#### Exercise brief
Rewrite the entries from the line with "Open the Module 9 folder" to the line with "tap(313, 347)", swapping "folder" for "directory" and keeping everything else the same. Leave the pictures out of your answer.

#### Material supplied
-------

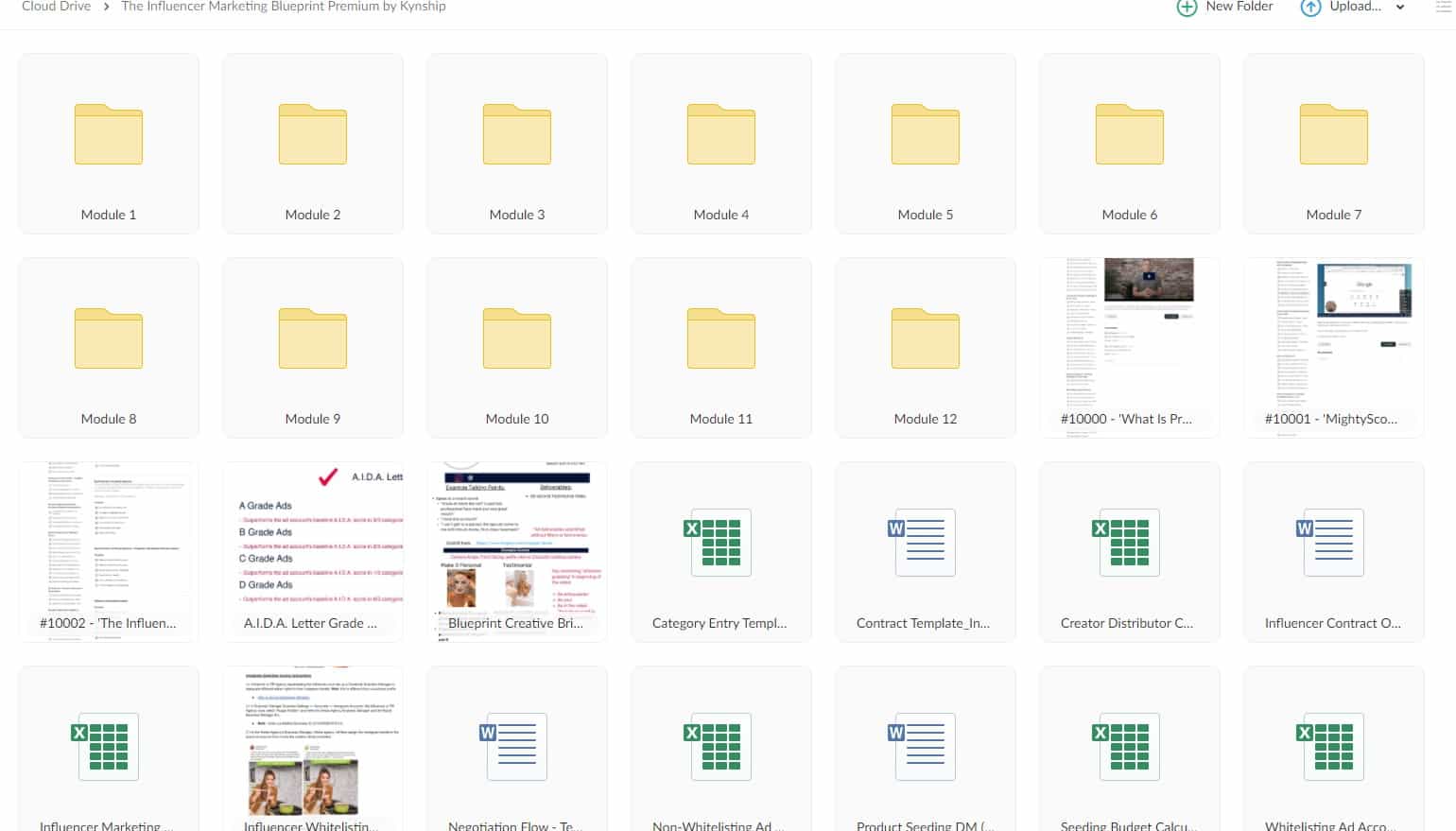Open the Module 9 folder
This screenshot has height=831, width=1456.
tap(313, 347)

-------

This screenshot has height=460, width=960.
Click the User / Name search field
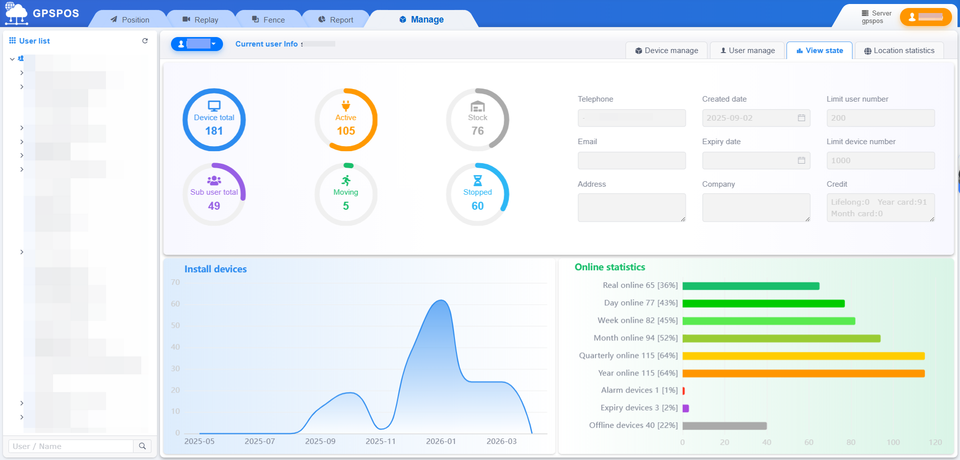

-------

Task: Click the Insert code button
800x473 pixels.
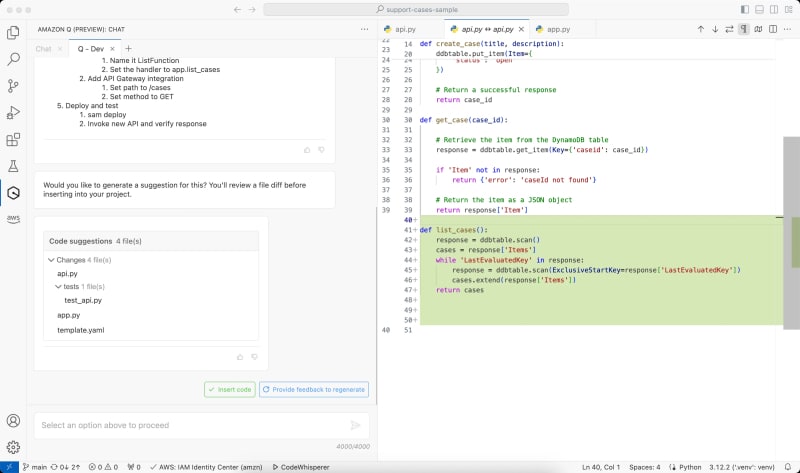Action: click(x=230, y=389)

-------

#### Output for this exercise
Open the Module 9 directory
This screenshot has height=831, width=1456.
tap(313, 347)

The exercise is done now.